Somos índios evoluídos sim. Estamos aqui há muito tempo, antes de Colombo chegar na América. E como todos os povos, desde o início de nossa civilização, vivemos evoluindo. Com a invasão, fomos forçados a um grande processo evolutivo cheio de sofrimentos. No Nordeste temos 500 anos de resistência e ainda contamos nossa história.

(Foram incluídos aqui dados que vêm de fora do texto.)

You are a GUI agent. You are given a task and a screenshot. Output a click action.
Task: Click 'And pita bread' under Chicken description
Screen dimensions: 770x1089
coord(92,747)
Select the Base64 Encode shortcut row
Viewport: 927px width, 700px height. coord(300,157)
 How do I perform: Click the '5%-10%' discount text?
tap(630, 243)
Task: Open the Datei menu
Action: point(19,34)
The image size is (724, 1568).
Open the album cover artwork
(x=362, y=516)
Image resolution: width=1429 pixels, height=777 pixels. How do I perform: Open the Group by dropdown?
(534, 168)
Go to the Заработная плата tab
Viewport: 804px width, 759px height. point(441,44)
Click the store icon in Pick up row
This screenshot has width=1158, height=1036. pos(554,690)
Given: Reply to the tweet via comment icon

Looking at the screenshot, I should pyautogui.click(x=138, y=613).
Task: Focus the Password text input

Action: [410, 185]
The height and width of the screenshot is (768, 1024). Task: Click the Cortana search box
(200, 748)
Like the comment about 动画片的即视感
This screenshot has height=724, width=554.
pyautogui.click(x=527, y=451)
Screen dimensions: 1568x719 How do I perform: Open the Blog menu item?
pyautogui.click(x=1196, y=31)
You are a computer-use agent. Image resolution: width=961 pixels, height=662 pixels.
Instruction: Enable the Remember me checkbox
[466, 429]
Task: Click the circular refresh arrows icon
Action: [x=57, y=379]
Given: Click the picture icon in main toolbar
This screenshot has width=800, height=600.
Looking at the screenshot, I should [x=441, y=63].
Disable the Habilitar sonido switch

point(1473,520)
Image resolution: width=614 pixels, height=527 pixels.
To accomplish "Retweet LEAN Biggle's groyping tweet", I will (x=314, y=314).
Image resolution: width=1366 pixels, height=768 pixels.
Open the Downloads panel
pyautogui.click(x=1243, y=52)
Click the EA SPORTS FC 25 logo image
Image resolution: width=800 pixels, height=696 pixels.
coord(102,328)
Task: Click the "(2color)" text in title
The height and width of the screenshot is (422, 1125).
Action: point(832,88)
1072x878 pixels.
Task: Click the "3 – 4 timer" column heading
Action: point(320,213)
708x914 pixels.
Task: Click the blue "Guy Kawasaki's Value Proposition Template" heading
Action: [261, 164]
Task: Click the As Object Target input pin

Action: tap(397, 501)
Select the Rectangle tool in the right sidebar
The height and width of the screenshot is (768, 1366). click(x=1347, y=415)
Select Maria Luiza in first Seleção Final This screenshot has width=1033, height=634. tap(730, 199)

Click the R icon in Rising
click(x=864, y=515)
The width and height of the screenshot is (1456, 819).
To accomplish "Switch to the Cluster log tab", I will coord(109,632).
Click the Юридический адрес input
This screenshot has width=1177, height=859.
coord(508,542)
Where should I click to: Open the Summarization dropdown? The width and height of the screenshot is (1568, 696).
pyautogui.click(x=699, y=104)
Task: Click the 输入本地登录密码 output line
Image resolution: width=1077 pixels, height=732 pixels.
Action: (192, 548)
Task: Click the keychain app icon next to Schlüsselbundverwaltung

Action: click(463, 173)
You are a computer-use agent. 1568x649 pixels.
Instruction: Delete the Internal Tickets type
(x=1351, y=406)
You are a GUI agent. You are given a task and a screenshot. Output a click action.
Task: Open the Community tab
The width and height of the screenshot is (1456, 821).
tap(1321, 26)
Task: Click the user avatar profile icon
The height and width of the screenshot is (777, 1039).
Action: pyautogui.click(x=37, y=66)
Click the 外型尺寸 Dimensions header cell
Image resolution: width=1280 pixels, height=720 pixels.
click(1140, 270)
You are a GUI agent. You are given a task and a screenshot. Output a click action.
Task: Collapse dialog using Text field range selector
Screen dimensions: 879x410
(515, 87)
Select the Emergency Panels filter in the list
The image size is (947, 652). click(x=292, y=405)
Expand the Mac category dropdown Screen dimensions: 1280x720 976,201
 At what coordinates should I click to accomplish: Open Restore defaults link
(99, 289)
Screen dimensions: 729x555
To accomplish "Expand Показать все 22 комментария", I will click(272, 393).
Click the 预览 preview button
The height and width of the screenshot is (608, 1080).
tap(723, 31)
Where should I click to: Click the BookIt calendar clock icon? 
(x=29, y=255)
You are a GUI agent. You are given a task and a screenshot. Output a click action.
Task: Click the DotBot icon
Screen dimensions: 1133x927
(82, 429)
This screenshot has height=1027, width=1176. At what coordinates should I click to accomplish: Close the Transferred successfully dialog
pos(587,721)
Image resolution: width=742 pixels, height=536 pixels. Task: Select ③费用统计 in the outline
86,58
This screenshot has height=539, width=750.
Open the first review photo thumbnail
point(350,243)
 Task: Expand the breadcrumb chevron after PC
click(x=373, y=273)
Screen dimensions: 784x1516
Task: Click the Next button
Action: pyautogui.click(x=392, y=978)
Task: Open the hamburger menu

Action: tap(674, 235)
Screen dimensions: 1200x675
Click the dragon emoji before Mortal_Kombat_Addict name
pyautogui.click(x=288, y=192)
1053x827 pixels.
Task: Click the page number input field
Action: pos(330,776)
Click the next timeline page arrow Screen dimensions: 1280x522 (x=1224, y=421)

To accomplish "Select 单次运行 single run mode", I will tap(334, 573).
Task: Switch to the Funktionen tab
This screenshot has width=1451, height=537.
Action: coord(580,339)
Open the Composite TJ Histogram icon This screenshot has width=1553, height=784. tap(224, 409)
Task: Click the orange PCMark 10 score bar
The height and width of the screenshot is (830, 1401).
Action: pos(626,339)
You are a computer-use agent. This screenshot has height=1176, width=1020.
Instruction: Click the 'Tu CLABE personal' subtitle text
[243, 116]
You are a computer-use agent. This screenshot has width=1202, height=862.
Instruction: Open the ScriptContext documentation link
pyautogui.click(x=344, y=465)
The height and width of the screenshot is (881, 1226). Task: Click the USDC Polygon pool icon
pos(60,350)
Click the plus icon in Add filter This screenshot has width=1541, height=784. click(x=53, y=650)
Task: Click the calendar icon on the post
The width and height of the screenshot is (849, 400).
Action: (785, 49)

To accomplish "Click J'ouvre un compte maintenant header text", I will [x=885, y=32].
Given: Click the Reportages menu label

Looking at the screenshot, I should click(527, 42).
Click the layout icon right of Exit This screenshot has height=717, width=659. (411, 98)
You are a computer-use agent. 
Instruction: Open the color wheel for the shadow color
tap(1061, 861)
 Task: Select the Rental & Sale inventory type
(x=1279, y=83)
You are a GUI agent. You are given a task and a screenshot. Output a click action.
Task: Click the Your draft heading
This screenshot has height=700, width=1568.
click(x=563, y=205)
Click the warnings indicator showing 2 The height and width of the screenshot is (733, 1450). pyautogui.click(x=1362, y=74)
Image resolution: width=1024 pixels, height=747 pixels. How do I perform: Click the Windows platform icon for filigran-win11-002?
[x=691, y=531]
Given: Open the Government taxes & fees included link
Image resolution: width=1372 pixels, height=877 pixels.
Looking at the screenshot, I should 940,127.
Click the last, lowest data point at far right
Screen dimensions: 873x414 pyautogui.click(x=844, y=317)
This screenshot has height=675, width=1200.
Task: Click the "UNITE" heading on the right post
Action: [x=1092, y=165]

Foram feitos aldeamentos para diminuir nossos territórios, foram implantados colégios jesuíticos para tirar nossa língua, para impor uma religião, mudando nossa estrutura sociocultural. Se nossas casas estavam dispostas em círculos, impuseram as linhas retas. Se vivíamos em uma grande maloca coletiva, os padres botaram um casal por casa. O índio cuidava de sua subsistência e foi forçado a trabalhar para a Igreja, para a acumulação de bens. Quando o índio precisava de algum produto ia na floresta e colhia, depois foi obrigado à força a ir além de seu limite físico e muitos morreram carregando bens para outros, tirando além do certo. O novo sistema trouxe a devastação da Natureza e a extinção de etnias, de animais e de vegetais.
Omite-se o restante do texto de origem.